18/10/2019
DIVERSIDAD SEXUAL
Algunas personas pueden identificarse con el sexo biológico de nacimiento, es decir, que sus genitales coinciden con su identidad de género, pero no a todo les pasa lo mismo…. cuando nacemos o incluso mucho antes nuestros padres fantasean y se imaginan cómo vamos a ser, que vamos a hacer y nos van nombrando.
La mayoría se logra sentir cómodo con esta atribución, pero no todos, cuando eso no sucede aparece una sensación rara de incomodidad que increpa a la persona a pensar quien es y cómo desea ser. Si bien todos nos vamos pensando y creando a medida que crecemos, hay un grupo de personas que lo tiene más difícil…. que deben rebelarse contra lo esperado, descubrir y descubrir-se.
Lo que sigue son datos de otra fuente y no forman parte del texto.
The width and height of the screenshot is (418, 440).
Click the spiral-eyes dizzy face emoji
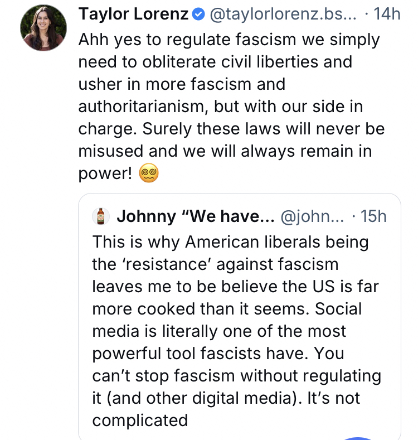click(x=149, y=174)
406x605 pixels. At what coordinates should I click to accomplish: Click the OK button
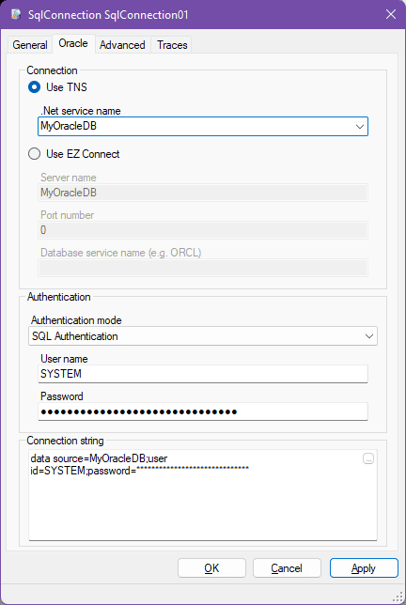click(x=211, y=568)
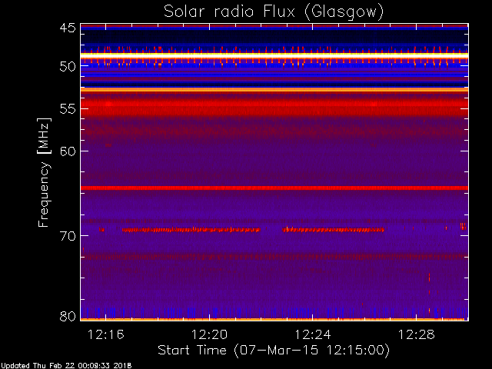This screenshot has width=492, height=369.
Task: Click the Solar radio Flux (Glasgow) title
Action: 274,12
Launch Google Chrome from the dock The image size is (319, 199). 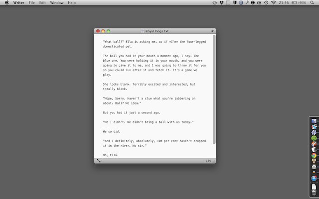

Estamos hablando de las personas trans. Si, efectivamente esas personas que no encajan en este molde binario que tiene sólo dos variables: femenino o masculino.
Las personas trans, con su lucha y su sufrimiento nos desafían a pensar fuera de los casilleros, fuera de los límites que etiquetan identidades. El desafío es aceptarse, ser aceptados y no intentar nuevamente etiquetarse.
Los procesos de transición son totalmente singulares, cada historia y persona son únicas.
Hay un arcoíris de posibilidades que nos enseñan que vale la pena luchar por lo que sentimos que somos y por lo que nos gustaría ser, en el cual atravesamos un cambio de paradigma sexual donde estamos aprendiendo que tener vulva no nos hace mujeres y tener pene no nos hace ser hombres; que tenemos el derecho de ser distintos al de al lado; que todos valemos por lo que somos y no por lo que tenemos.
Nos vamos deconstruyendo y eso nos posibilita construir una sociedad más tolerante, justa e ilimitada.
Aceptamos las diferencias y nos enriquecemos.
Soy travesti, soy queer, soy mujer, soy hombre, soy intersex, soy trans…. SOY …Y ESE ES MI TESORO.